Der 1995 geborene Kläger des zugrunde liegenden Streitfalls ist syrischer Staatsangehöriger christlichen Glaubens und stammt aus Al-Malikiya (kurdisch: Derik). Anfang 2011 reiste er in die Bundesrepublik Deutschland ein und stellte einen Asylantrag. Mit Bescheid vom 29. August 2012 lehnte das Bundesamt für Migration und Flüchtlinge den Asylantrag des Klägers ab und gewährte dem Kläger nur Abschiebungsschutz.

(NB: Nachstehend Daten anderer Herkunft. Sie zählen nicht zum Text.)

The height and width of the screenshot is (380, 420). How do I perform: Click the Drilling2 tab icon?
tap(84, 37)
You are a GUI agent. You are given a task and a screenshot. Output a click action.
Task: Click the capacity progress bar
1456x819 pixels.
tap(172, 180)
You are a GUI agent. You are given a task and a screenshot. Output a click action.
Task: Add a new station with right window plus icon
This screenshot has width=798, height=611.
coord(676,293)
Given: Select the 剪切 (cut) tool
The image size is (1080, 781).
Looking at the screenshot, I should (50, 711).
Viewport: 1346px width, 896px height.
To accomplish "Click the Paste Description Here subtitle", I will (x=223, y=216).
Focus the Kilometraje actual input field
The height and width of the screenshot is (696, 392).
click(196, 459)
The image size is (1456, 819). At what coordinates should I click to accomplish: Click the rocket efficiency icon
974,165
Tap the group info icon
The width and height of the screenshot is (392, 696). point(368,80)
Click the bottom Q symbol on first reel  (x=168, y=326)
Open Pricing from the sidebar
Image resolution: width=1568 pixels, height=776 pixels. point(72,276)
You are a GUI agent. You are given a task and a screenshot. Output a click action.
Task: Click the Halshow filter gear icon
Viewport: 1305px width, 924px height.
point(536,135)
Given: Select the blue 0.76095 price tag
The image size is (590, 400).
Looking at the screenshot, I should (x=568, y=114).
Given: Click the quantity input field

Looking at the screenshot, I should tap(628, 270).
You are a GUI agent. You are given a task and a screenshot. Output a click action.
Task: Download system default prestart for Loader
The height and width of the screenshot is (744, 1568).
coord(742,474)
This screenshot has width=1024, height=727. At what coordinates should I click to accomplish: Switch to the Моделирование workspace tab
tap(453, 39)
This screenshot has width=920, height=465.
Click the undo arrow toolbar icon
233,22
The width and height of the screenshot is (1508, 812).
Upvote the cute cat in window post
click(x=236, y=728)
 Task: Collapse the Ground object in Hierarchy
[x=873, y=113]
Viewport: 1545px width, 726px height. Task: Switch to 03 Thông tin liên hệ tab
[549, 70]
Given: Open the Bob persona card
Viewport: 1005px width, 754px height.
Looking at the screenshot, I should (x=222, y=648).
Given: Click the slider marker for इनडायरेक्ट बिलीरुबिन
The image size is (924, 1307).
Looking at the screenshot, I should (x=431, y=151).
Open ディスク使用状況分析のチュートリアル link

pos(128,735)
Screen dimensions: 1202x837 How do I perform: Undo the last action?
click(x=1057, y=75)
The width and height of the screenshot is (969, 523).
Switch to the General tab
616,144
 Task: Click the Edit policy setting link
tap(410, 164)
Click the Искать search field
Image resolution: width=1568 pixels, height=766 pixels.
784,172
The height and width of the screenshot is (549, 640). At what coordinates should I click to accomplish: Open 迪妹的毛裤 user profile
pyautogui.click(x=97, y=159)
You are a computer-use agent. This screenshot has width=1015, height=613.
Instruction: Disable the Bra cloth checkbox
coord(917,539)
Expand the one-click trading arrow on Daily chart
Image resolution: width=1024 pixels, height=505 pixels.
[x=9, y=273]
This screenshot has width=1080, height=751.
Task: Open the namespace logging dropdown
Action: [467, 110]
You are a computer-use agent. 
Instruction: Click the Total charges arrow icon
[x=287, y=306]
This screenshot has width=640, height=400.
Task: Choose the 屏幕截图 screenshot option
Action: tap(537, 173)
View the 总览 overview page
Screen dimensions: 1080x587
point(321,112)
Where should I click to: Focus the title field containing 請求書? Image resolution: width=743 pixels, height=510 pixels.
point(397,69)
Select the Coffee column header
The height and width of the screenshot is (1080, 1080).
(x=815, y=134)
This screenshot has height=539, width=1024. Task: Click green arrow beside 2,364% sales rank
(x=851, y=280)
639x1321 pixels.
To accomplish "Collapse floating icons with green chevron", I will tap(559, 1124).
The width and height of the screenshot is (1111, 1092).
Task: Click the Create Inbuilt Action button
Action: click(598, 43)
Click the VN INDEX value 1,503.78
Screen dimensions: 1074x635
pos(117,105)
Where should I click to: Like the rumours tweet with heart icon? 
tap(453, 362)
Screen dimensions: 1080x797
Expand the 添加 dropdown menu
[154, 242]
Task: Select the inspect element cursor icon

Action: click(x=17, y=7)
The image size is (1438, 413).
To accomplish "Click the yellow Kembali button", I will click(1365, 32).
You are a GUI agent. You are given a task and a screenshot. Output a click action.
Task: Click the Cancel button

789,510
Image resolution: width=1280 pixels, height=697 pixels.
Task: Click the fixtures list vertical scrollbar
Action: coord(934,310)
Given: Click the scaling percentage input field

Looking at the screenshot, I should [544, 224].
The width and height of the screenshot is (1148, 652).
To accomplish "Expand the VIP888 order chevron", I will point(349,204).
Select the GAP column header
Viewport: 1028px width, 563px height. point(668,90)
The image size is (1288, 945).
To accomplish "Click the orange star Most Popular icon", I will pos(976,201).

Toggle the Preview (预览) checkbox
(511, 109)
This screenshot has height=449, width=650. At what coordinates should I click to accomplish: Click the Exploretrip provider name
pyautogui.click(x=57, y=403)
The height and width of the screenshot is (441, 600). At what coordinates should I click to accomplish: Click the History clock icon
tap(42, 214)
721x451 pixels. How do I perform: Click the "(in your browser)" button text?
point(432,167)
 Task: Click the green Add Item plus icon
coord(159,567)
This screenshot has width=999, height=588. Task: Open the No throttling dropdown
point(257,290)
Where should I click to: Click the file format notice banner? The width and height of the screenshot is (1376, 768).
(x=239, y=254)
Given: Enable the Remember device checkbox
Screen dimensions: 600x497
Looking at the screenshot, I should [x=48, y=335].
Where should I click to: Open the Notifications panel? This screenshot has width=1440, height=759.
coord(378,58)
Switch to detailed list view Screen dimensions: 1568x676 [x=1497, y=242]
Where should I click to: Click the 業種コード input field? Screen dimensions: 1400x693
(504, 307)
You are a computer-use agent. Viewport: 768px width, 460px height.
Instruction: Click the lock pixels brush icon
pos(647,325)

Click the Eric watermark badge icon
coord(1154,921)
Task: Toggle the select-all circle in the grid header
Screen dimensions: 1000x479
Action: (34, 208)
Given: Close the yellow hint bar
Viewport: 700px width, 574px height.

Kläger droht Gefahr der Folter oder unmenschlicher und erniedrigender Behandlung oder Bestrafung
Das Verwaltungsgericht Stuttgart führte in seiner Entscheidung aus, dass der Kläger Anspruch auf Zuerkennung der Flüchtlingseigenschaft hinsichtlich der Arabischen Republik Syrien nach § 60 Abs. 1 des Aufenthaltsgesetzes habe. Dabei könne offen bleiben, ob der Kläger unter den gegenwärtig in Syrien herrschenden Bedingungen wegen seines christlichen Glaubens von Verfolgung bedroht sei. Dem Kläger drohe jedenfalls vor dem Hintergrund der aktuellen Lage in Syrien, deren Änderung nicht absehbar sei, wegen seiner illegalen Ausreise, der Asylantragstellung und dem längeren Auslandsaufenthalt die Gefahr, der Folter oder unmenschlicher oder erniedrigender Behandlung oder Bestrafung unterworfen zu werden. Das syrische Regime gehe seit Ausbruch der Unruhen im März 2011 mit massiver Gewalt gegen tatsächliche und vermeintliche Oppositionelle vor und habe dabei inzwischen bis zu 70.000 Tote in Kauf genommen. Seit März 2011 seien zahlreiche Fälle von willkürlicher Verhaftung, Inhaftierung ohne Gerichtsverfahren, „Verschwindenlassen“, tätlichen Angriffen, Tötungen im Gewahrsam der Sicherheitskräfte (u.a. eines 13-jährigen Jungen) und Mordanschläge belegt. Das Regime gehe in einer präzedenzlosen Verhaftungswelle gegen die Protestbewegung vor. Unliebsame öffentliche Äußerungen würden auf der Grundlage der Strafgesetze verfolgt, Medienvertreter inhaftiert oder getötet, die Internetnutzung mit ausgefeilter Software überwacht. Nach einem aktuellen Bericht der Syrien-Untersuchungskommission der Vereinten Nationen seien rücksichtsloser und weit verbreiteter Beschuss, die regelmäßige Bombardierung von Städten, Massenmorde und das absichtliche Schießen auf zivile Ziele mittlerweile typisch für das tägliche Leben der Zivilisten in Syrien (Spiegel online vom 11. März 2013).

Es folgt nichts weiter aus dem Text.